19 agosto 2026 alle 00:47
Al via il processo californiano all’azienda proprietaria di Facebook e InstagramIn palio non c’è solo una maxi multa ma il futuro dei social media negli Stati Uniti. Meta va alla sbarra in California dopo che, tre anni fa, il procuratore dello Stato assieme a 29 colleghi ha accusato l’azienda proprietaria di Facebook e Instagram di aver progettato le proprie piattaforme per creare dipendenza nei ragazzi, di aver mentito sui rischi e di aver raccolto illegalmente milioni di dati sui bambini. Un processo dagli esiti potenzialmente storici che gli esperti legali hanno paragonato a quelli contro i grandi produttori di tabacco o contro gli oppiodi. Casi esemplari che hanno cambiato quelle industrie per sempre.

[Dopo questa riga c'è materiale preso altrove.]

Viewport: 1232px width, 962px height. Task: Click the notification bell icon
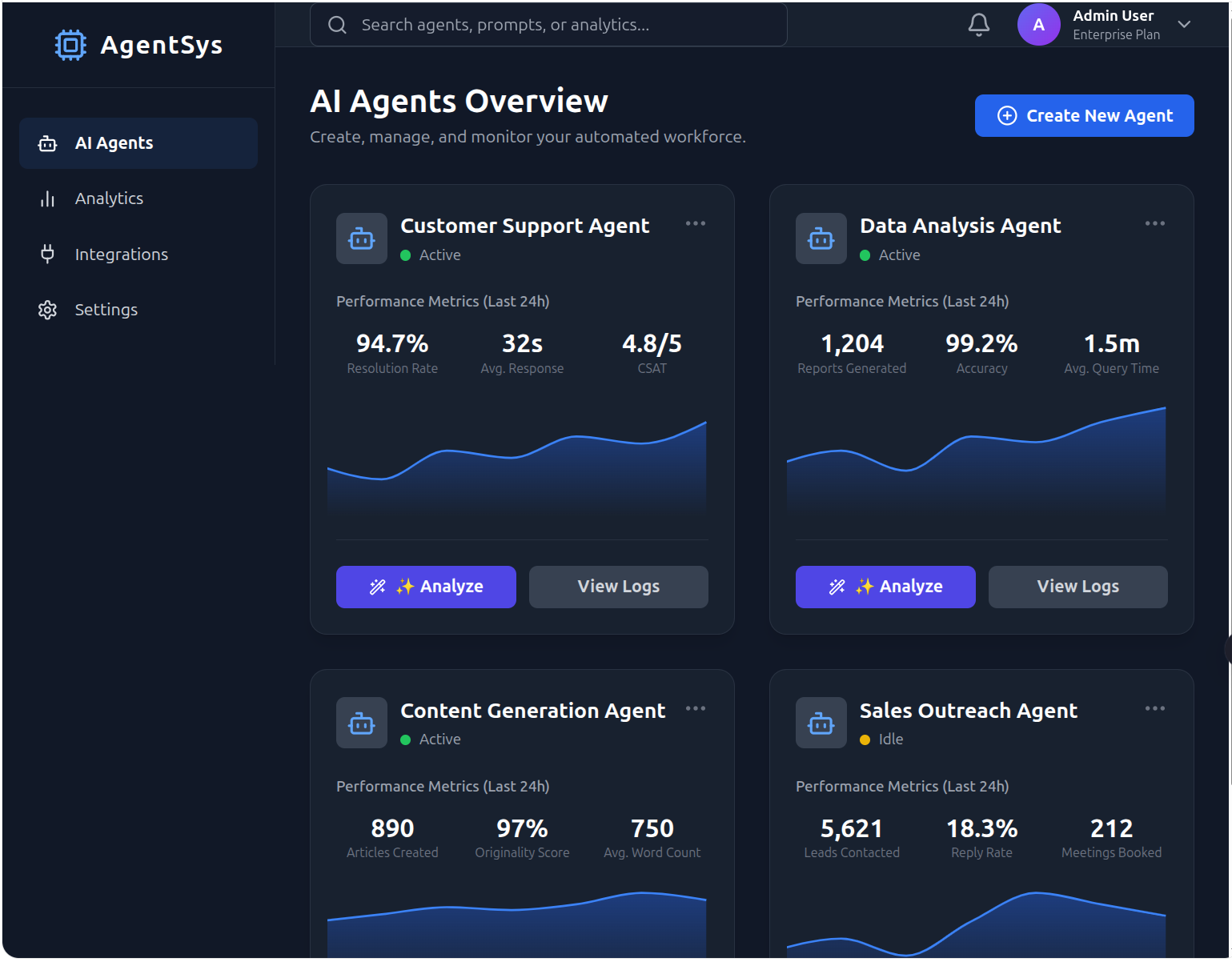pos(978,24)
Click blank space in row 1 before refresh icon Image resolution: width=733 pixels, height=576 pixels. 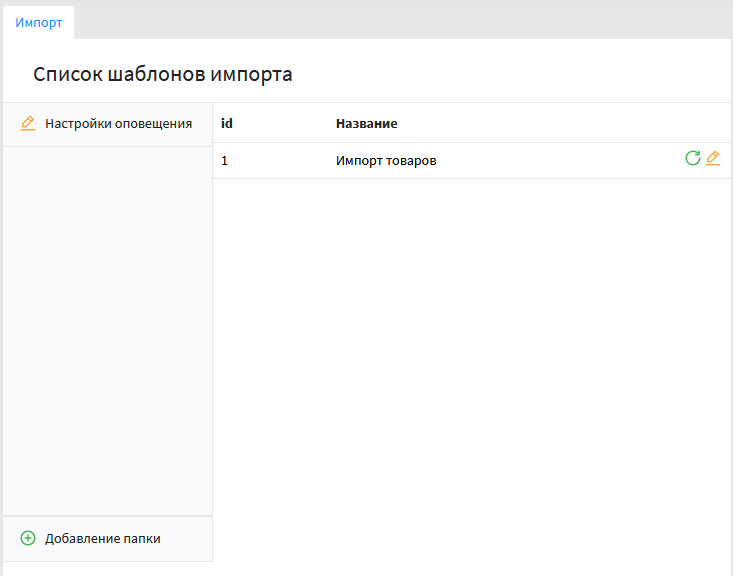click(560, 161)
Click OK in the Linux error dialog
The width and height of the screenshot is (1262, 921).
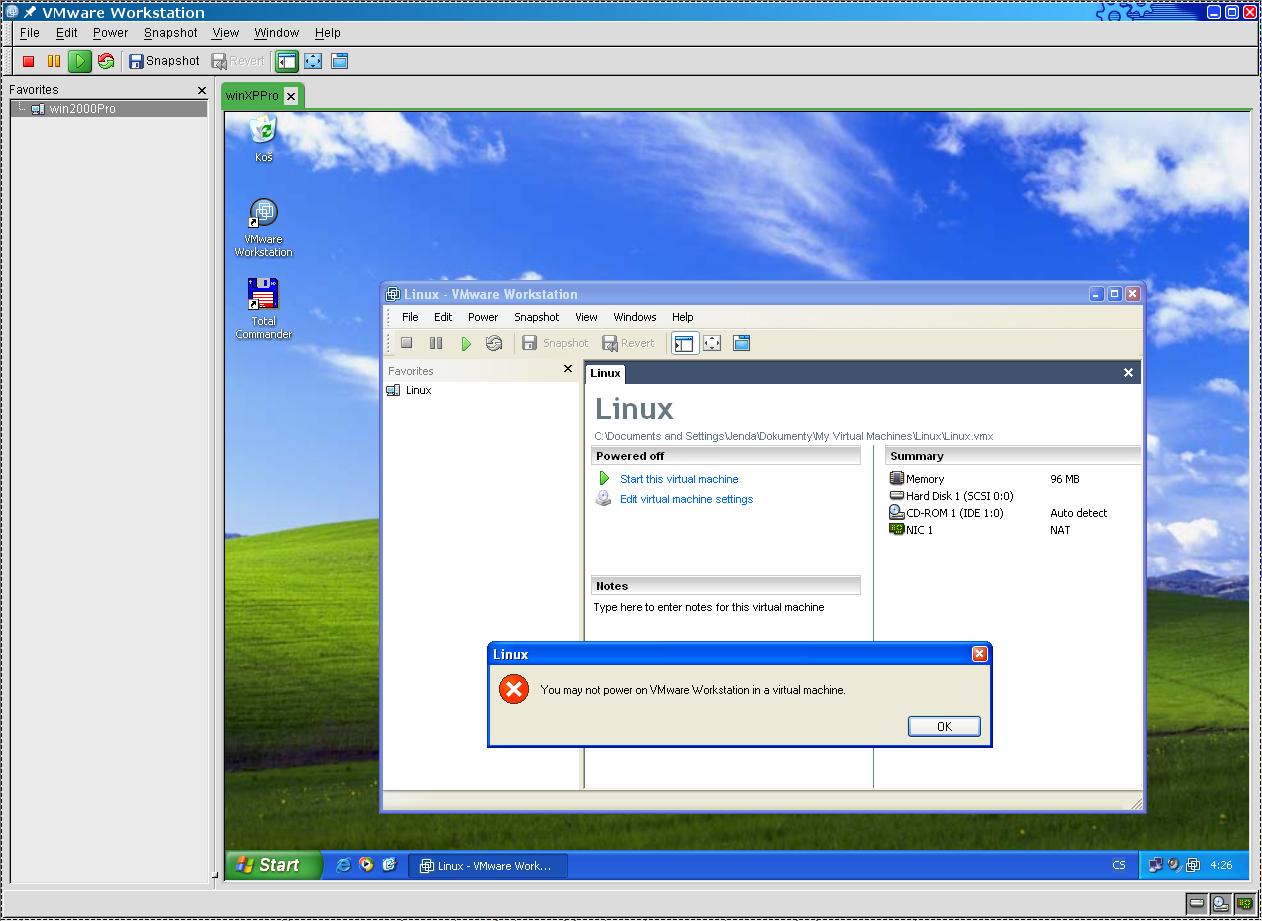[x=943, y=727]
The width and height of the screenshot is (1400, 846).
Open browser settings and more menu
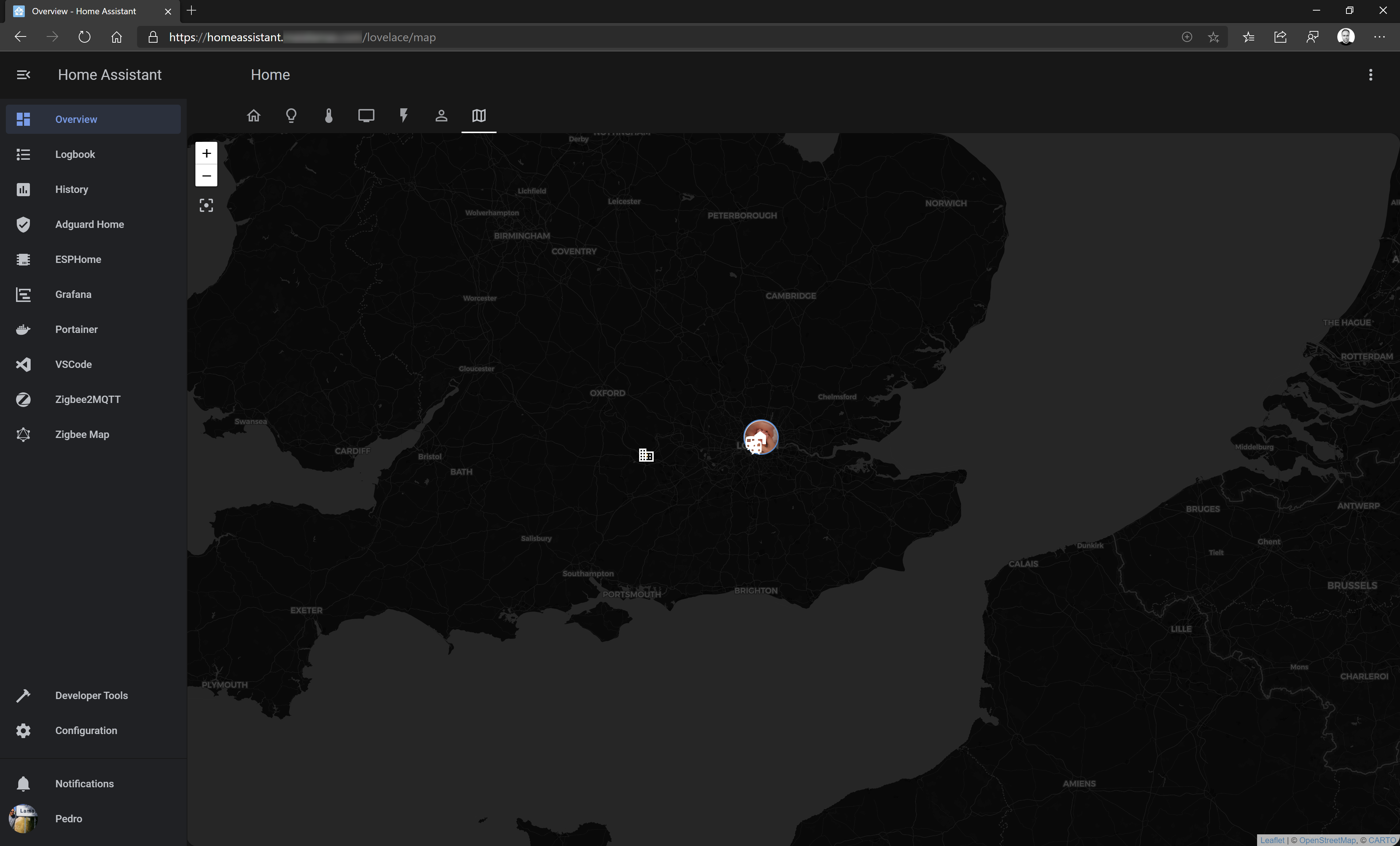[1379, 38]
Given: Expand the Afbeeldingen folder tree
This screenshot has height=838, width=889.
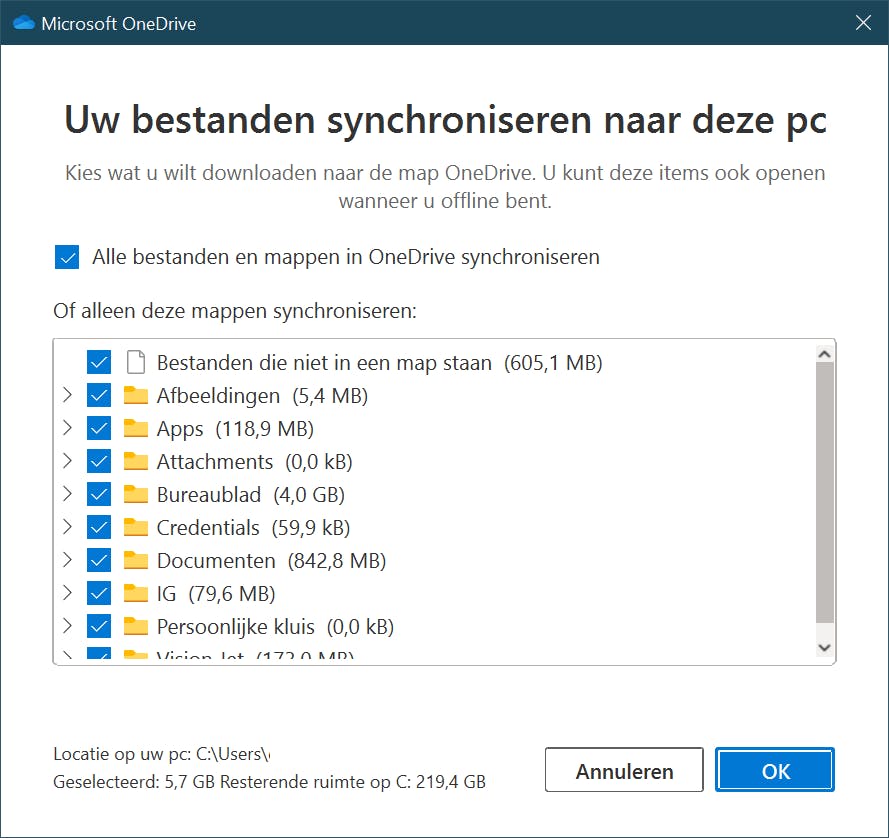Looking at the screenshot, I should tap(67, 396).
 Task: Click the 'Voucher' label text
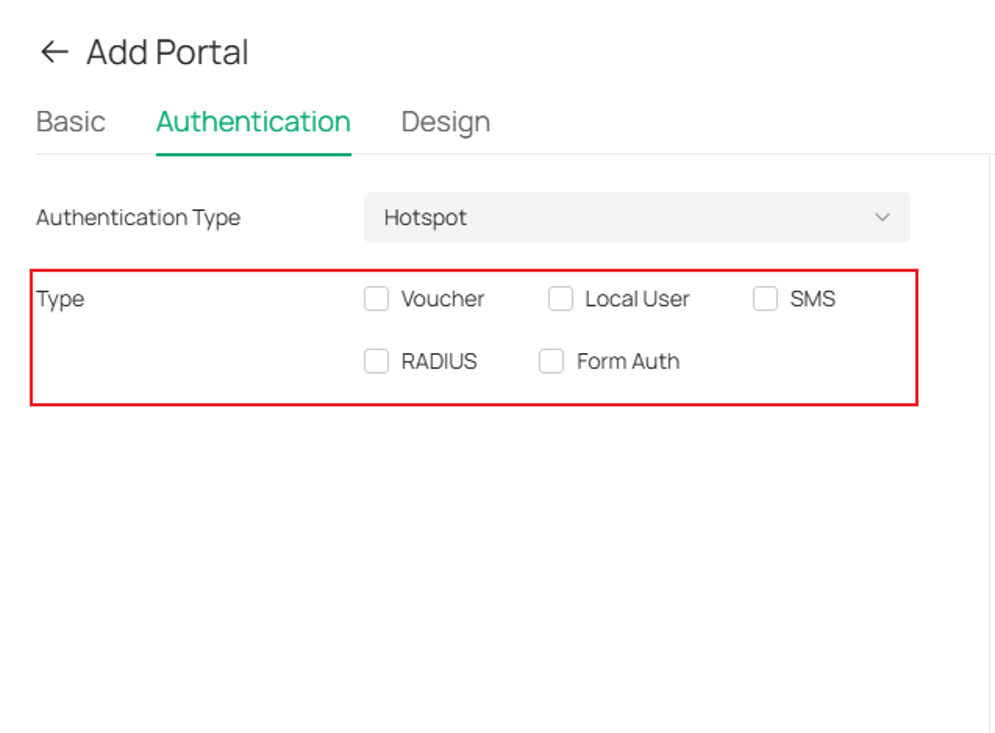[442, 299]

I procuratori di California, Colorado, Kentucky e New Jersey chiedono a Mark Zuckerberg fino a 1.400 miliardi di dollari e, soprattutto, modifiche ai suoi prodotti. Ad esempio l’inserimento di una procedura per verificare l’età degli utenti, la rimozione dei filtri che modificano l’aspetto fisico, l’eliminazione della riproduzione automatica dei video. «Meta ha creato un prodotto pericoloso per i giovani utenti sapendo che era pericoloso e ha poi mentito a bambini, famiglie e comunità riguardo alla sua pericolosità – ha dichiarato l’attorney general della California, Rob Bonta, che sarà il primo ad argomentare per l’accusa – Siamo pronti a chiamare Meta a rispondere della sua responsabilità nella crisi della salute mentale dei bambini americani».
Gli Stati sostengono inoltre che il gigante della tecnologia ha violato il Children’s Online Privacy Protection Act, raccogliendo dati milioni di dati relativi ai minori per utilizzarli nella creazione di algoritmi che «creano dipendenza». Meta ha già perso due casi simili. In California una giuria ha riconosciuto la società di Zuckerberg e Google responsabili dell’ansia e della depressione di una giovane, stabilendo un risarcimento di 6 milioni di dollari tra danni compensativi e punitivi. Un’altra giuria in New Mexico ha sentenziato che Meta ha violato le leggi statali a tutela dei consumatori, non proteggendo i minori e ingannando il pubblico e ha comminato al gigante tech una sanzione civile di 375 milioni di dollari, seguita da un ulteriore maxi multa da 567 milioni di dollari destinati a un fondo per interventi di assistenza e trattamento rivolti ai giovani.